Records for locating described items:
------------
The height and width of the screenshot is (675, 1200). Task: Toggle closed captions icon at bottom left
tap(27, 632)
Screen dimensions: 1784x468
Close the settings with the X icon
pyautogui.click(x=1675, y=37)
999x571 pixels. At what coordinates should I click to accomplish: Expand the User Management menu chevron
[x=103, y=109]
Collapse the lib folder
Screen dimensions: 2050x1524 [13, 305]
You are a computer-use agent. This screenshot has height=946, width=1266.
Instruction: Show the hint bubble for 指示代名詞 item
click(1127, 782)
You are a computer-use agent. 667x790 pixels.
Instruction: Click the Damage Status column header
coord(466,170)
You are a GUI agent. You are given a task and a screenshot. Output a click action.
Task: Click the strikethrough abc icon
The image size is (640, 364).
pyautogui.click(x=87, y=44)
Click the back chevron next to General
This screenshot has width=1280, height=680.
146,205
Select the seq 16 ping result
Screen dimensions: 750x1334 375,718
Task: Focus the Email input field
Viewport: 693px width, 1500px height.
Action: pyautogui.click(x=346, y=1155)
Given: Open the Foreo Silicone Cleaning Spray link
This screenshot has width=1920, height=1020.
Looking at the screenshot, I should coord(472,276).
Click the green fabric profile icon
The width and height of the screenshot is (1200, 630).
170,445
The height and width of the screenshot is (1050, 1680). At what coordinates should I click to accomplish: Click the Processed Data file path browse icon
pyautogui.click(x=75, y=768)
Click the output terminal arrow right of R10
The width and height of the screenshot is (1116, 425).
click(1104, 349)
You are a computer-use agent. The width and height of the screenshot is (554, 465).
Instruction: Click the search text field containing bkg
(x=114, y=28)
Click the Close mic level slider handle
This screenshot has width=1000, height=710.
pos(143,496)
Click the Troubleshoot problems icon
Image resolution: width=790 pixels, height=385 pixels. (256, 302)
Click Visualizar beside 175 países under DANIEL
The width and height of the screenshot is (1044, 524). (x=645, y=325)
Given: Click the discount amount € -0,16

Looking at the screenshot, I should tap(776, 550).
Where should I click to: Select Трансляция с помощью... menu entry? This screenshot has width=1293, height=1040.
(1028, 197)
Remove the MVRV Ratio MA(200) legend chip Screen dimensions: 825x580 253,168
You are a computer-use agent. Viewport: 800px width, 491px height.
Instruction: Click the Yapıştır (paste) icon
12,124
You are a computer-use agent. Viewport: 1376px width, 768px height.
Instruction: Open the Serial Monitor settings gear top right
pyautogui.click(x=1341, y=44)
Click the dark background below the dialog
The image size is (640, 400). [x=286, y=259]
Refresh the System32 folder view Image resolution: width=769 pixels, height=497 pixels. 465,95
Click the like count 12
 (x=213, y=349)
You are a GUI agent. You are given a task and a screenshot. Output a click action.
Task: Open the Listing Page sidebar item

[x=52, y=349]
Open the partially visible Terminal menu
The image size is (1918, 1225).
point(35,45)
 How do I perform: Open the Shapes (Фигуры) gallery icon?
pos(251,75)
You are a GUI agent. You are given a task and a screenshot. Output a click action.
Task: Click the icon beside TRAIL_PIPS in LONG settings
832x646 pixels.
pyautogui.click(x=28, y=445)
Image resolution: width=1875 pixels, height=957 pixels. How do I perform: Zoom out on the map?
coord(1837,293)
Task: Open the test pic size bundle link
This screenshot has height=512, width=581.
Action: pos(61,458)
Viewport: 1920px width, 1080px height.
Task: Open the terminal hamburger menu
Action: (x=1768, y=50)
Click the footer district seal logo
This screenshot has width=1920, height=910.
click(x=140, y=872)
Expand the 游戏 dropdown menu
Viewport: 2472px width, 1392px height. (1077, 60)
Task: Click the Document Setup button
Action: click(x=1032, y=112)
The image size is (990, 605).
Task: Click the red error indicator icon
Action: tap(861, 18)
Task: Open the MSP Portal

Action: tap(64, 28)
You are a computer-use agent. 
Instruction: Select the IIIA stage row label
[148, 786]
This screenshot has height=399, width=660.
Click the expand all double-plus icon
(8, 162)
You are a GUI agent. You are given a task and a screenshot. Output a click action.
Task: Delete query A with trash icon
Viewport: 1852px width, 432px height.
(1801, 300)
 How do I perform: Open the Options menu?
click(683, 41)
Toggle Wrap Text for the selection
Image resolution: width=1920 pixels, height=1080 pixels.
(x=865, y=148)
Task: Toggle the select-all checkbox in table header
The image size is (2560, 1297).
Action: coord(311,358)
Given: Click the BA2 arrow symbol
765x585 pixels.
------------
__Problem statement__:
Reproduce each line of the records above without any change.

__Response to the exercise__:
The height and width of the screenshot is (675, 1200). Task: Toggle closed captions icon at bottom left
tap(27, 632)
Screen dimensions: 1784x468
Close the settings with the X icon
pyautogui.click(x=1675, y=37)
999x571 pixels. At what coordinates should I click to accomplish: Expand the User Management menu chevron
[x=103, y=109]
Collapse the lib folder
Screen dimensions: 2050x1524 [13, 305]
You are a computer-use agent. This screenshot has height=946, width=1266.
Instruction: Show the hint bubble for 指示代名詞 item
click(1127, 782)
You are a computer-use agent. 667x790 pixels.
Instruction: Click the Damage Status column header
coord(466,170)
You are a GUI agent. You are given a task and a screenshot. Output a click action.
Task: Click the strikethrough abc icon
The image size is (640, 364).
pyautogui.click(x=87, y=44)
Click the back chevron next to General
This screenshot has width=1280, height=680.
146,205
Select the seq 16 ping result
Screen dimensions: 750x1334 375,718
Task: Focus the Email input field
Viewport: 693px width, 1500px height.
Action: pyautogui.click(x=346, y=1155)
Given: Open the Foreo Silicone Cleaning Spray link
This screenshot has width=1920, height=1020.
Looking at the screenshot, I should coord(472,276).
Click the green fabric profile icon
The width and height of the screenshot is (1200, 630).
170,445
The height and width of the screenshot is (1050, 1680). At what coordinates should I click to accomplish: Click the Processed Data file path browse icon
pyautogui.click(x=75, y=768)
Click the output terminal arrow right of R10
The width and height of the screenshot is (1116, 425).
click(1104, 349)
You are a computer-use agent. The width and height of the screenshot is (554, 465).
Instruction: Click the search text field containing bkg
(x=114, y=28)
Click the Close mic level slider handle
This screenshot has width=1000, height=710.
pos(143,496)
Click the Troubleshoot problems icon
Image resolution: width=790 pixels, height=385 pixels. (256, 302)
Click Visualizar beside 175 países under DANIEL
The width and height of the screenshot is (1044, 524). (x=645, y=325)
Given: Click the discount amount € -0,16

Looking at the screenshot, I should tap(776, 550).
Where should I click to: Select Трансляция с помощью... menu entry? This screenshot has width=1293, height=1040.
(1028, 197)
Remove the MVRV Ratio MA(200) legend chip Screen dimensions: 825x580 253,168
You are a computer-use agent. Viewport: 800px width, 491px height.
Instruction: Click the Yapıştır (paste) icon
12,124
You are a computer-use agent. Viewport: 1376px width, 768px height.
Instruction: Open the Serial Monitor settings gear top right
pyautogui.click(x=1341, y=44)
Click the dark background below the dialog
The image size is (640, 400). [x=286, y=259]
Refresh the System32 folder view Image resolution: width=769 pixels, height=497 pixels. 465,95
Click the like count 12
 (x=213, y=349)
You are a GUI agent. You are given a task and a screenshot. Output a click action.
Task: Open the Listing Page sidebar item

[x=52, y=349]
Open the partially visible Terminal menu
The image size is (1918, 1225).
point(35,45)
 How do I perform: Open the Shapes (Фигуры) gallery icon?
pos(251,75)
You are a GUI agent. You are given a task and a screenshot. Output a click action.
Task: Click the icon beside TRAIL_PIPS in LONG settings
832x646 pixels.
pyautogui.click(x=28, y=445)
Image resolution: width=1875 pixels, height=957 pixels. How do I perform: Zoom out on the map?
coord(1837,293)
Task: Open the test pic size bundle link
This screenshot has height=512, width=581.
Action: pos(61,458)
Viewport: 1920px width, 1080px height.
Task: Open the terminal hamburger menu
Action: (x=1768, y=50)
Click the footer district seal logo
This screenshot has width=1920, height=910.
click(x=140, y=872)
Expand the 游戏 dropdown menu
Viewport: 2472px width, 1392px height. (1077, 60)
Task: Click the Document Setup button
Action: click(x=1032, y=112)
The image size is (990, 605).
Task: Click the red error indicator icon
Action: tap(861, 18)
Task: Open the MSP Portal

Action: tap(64, 28)
You are a computer-use agent. 
Instruction: Select the IIIA stage row label
[148, 786]
This screenshot has height=399, width=660.
Click the expand all double-plus icon
(8, 162)
You are a GUI agent. You are given a task and a screenshot. Output a click action.
Task: Delete query A with trash icon
Viewport: 1852px width, 432px height.
(1801, 300)
 How do I perform: Open the Options menu?
click(683, 41)
Toggle Wrap Text for the selection
Image resolution: width=1920 pixels, height=1080 pixels.
(x=865, y=148)
Task: Toggle the select-all checkbox in table header
The image size is (2560, 1297).
Action: coord(311,358)
Given: Click the BA2 arrow symbol
765x585 pixels.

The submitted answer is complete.